Hubo un tiempo en el que viajar significaba coleccionar postales. El objetivo era visitar los monumentos más famosos, fotografiar los paisajes más espectaculares y regresar a casa con una lista de lugares marcados en un mapa.
Hoy, la forma de viajar ha cambiado. Cada vez más personas eligen un destino por una razón completamente distinta: la comida.

Ya no se trata únicamente de encontrar un buen restaurante. La gastronomía se ha convertido en una forma de comprender un lugar, de acercarse a su cultura y de descubrir historias que difícilmente aparecerán en una guía turística.
La cocina dejó de ser un complemento del viaje
El turismo gastronómico vive uno de los momentos más importantes de su historia.
La World Food Travel Association señala que la gastronomía influye de manera significativa en la decisión de viaje de una gran parte de los viajeros contemporáneos. La comida ya no ocupa un espacio secundario dentro del itinerario: para muchos, es una de las razones principales para elegir un destino.
Ciudades como Lima, San Sebastián, Tokio o Copenhague entendieron que una identidad culinaria fuerte puede transformar la imagen internacional de un lugar. Sus restaurantes, mercados y productores locales forman parte de la experiencia tanto como sus museos o monumentos.
Hoy resulta difícil imaginar esos destinos sin hablar de su cocina.
Cada ingrediente cuenta una historia
Antes de llegar a la mesa, cada plato comienza mucho más lejos. Empieza en el mar, en una finca de cacao, en una plantación de café o en un pequeño productor que conoce la tierra desde hace generaciones. Por eso los mejores destinos gastronómicos del mundo no se construyen únicamente con grandes chefs y también se construyen protegiendo su producto local.

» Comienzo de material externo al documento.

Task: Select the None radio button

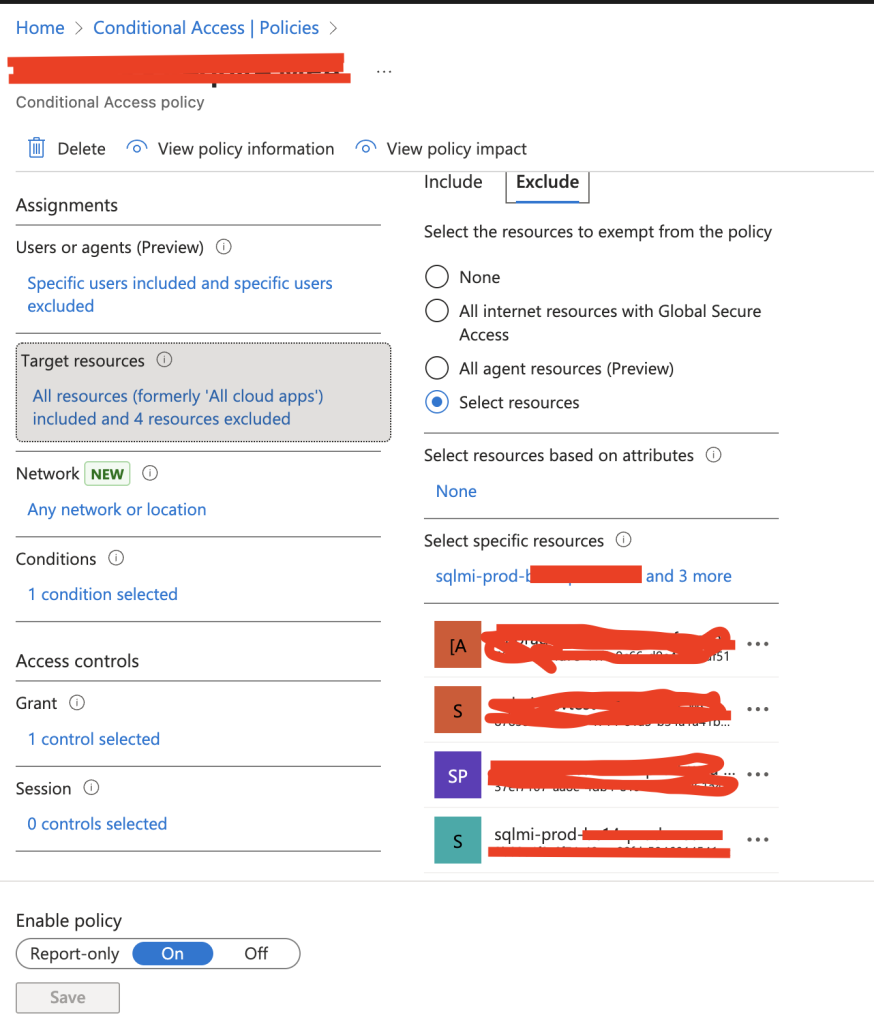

El cacao, el ron, el café, las frutas tropicales, los pescados frescos y los vegetales de temporada hablan del clima, del paisaje y de la historia de una comunidad.
República Dominicana también está escribiendo esa historia
Durante mucho tiempo, República Dominicana fue reconocida internacionalmente por sus playas. Hoy comienza a consolidarse también como un destino gastronómico.
El país produce uno de los cacaos finos de aroma más valorados del mundo, posee una reconocida tradición ronera y cuenta con una nueva generación de chefs que ha decidido reinterpretar la cocina dominicana desde una mirada contemporánea, sin perder de vista sus raíces.

La gastronomía dominicana ya no se limita a preservar recetas tradicionales. También está innovando, investigando y proyectando una identidad culinaria que despierta el interés de viajeros de todo el mundo.
Los chefs ya no solo cocinan
Durante años, el trabajo de un chef consistía principalmente en preparar un buen menú. Hoy su papel es mucho más amplio: investigan productos olvidados, colaboran con agricultores y pescadores, rescatan recetas familiares y transforman ingredientes cotidianos en experiencias capaces de emocionar a quien visita un destino por primera vez.

Cada plato se convierte en una forma de narrar una historia.
Cuando una mesa también forma parte del destino
Los mejores hoteles del mundo entendieron hace tiempo que la gastronomía no es un servicio adicional. Es parte de la identidad del lugar.
En Casa de Campo, esa filosofía se refleja en una propuesta culinaria que acompaña cada momento del viaje. Desde restaurantes frente al mar hasta espacios dedicados a la cocina mediterránea, italiana o de inspiración caribeña, la experiencia gastronómica complementa el paisaje y ayuda a contar la historia del destino.

Aquí, una cena se convierte en uno de los recuerdos que permanecen mucho después del regreso.
El Caribe se descubre alrededor de la mesa
La cocina caribeña nació del encuentro entre culturas indígenas, africanas y europeas. Cada isla aportó ingredientes, técnicas y tradiciones que, con el paso del tiempo, dieron forma a una de las gastronomías más diversas del continente.
En esa diversidad conviven el cacao, el coco, el casabe, el ron, los pescados frescos, las frutas tropicales y una enorme riqueza culinaria que todavía sigue sorprendiéndose a sí misma.
Quizás por eso cada vez más viajeros llegan al Caribe buscando algo más que playas.